Discovery of novel diarylurea derivatives as potent type II TRK inhibitors for combating multiple acquired resistant mutants

Tropomyosin receptor kinases (TRKs), a superfamily of transmembrane Receptor Tyrosine Kinases, have recently attracted extensive attention as promising Cancer therapeutic targets since the FDA approval of Larotrectinib and Entrectinib. However, the emergence of acquired resistance due to secondary mutations in the TRKs domain significantly diminshes the therapeutic efficacy of these drugs, highlighting an urgent unmet clinical need. In this study, we designed a series of novel diarylurea derivatives as potential type II Trk inhibitors, using a molecular hybridization strategy.
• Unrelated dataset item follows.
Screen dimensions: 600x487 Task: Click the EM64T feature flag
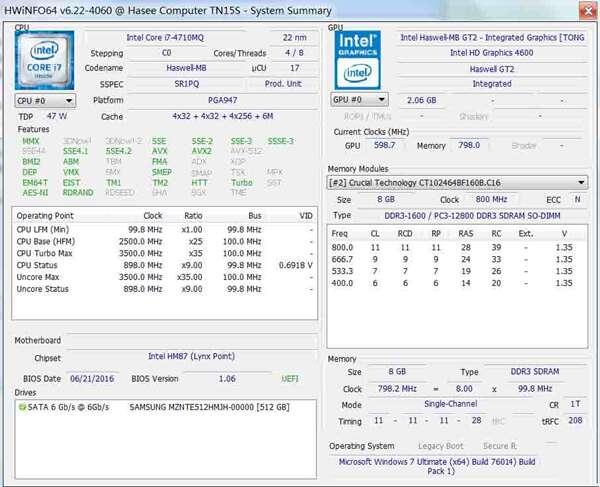[x=34, y=182]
The representative compound 18d potently inhibited TrkA^{WT/G595R/G667C} with IC₅₀ values of 0.82 nM, 1.82 nM, and 0.12 nM, respectively. It also showed superior antiproliferative activities against both BaF3-LMNA-TRKA^G595R and BaF3-LMNA-TRKA^G667C cell lines (IC₅₀ = 23.76 nM and 0.33 nM, respectively), outperforming Repotrectinib (IC₅₀ = 28.14 nM and 25.69 nM, respectively). Collectively, compound 18d can be used as a promising lead candidate for further optimization in the development of therapies targeting drug-resistant Trk mutants.

Diarylurea; Drug resistance; Molecular hybridization; Mutation; Tropomyosin receptor kinase inhibitors.